The task:
What you return should match the data below exactly, with every entry reproduced.

Supplied records:

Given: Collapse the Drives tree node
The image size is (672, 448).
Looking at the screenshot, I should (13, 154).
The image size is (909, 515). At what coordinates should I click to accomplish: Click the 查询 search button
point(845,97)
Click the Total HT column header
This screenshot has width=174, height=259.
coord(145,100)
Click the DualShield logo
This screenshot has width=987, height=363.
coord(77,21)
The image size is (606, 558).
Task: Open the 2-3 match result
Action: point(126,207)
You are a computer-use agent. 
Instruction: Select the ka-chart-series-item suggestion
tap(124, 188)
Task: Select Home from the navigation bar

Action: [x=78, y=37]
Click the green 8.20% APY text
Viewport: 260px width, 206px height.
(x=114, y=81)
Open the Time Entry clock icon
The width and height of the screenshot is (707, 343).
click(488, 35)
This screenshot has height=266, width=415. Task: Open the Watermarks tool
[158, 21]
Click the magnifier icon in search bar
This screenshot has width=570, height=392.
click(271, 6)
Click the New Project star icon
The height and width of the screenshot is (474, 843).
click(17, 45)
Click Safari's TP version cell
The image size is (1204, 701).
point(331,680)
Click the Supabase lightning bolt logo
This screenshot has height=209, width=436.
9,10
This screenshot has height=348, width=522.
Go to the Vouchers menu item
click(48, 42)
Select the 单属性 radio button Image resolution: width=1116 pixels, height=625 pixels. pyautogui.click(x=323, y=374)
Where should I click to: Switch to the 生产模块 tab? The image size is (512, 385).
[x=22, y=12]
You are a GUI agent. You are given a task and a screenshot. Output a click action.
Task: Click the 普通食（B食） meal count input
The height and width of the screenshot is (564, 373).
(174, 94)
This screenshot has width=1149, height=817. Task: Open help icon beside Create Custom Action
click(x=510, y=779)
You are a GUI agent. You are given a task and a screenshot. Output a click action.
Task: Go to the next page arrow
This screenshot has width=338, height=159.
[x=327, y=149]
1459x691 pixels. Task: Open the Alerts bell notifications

Answer space:
Given: Collapse the Drives tree node
The image size is (672, 448).
Looking at the screenshot, I should (13, 154).
The image size is (909, 515). At what coordinates should I click to accomplish: Click the 查询 search button
point(845,97)
Click the Total HT column header
This screenshot has width=174, height=259.
coord(145,100)
Click the DualShield logo
This screenshot has width=987, height=363.
coord(77,21)
The image size is (606, 558).
Task: Open the 2-3 match result
Action: point(126,207)
You are a computer-use agent. 
Instruction: Select the ka-chart-series-item suggestion
tap(124, 188)
Task: Select Home from the navigation bar

Action: [x=78, y=37]
Click the green 8.20% APY text
Viewport: 260px width, 206px height.
(x=114, y=81)
Open the Time Entry clock icon
The width and height of the screenshot is (707, 343).
click(488, 35)
This screenshot has height=266, width=415. Task: Open the Watermarks tool
[158, 21]
Click the magnifier icon in search bar
This screenshot has width=570, height=392.
click(271, 6)
Click the New Project star icon
The height and width of the screenshot is (474, 843).
click(17, 45)
Click Safari's TP version cell
The image size is (1204, 701).
point(331,680)
Click the Supabase lightning bolt logo
This screenshot has height=209, width=436.
9,10
This screenshot has height=348, width=522.
Go to the Vouchers menu item
click(48, 42)
Select the 单属性 radio button Image resolution: width=1116 pixels, height=625 pixels. pyautogui.click(x=323, y=374)
Where should I click to: Switch to the 生产模块 tab? The image size is (512, 385).
[x=22, y=12]
You are a GUI agent. You are given a task and a screenshot. Output a click action.
Task: Click the 普通食（B食） meal count input
The height and width of the screenshot is (564, 373).
(174, 94)
This screenshot has width=1149, height=817. Task: Open help icon beside Create Custom Action
click(x=510, y=779)
You are a GUI agent. You are given a task and a screenshot. Output a click action.
Task: Go to the next page arrow
This screenshot has width=338, height=159.
[x=327, y=149]
1459x691 pixels. Task: Open the Alerts bell notifications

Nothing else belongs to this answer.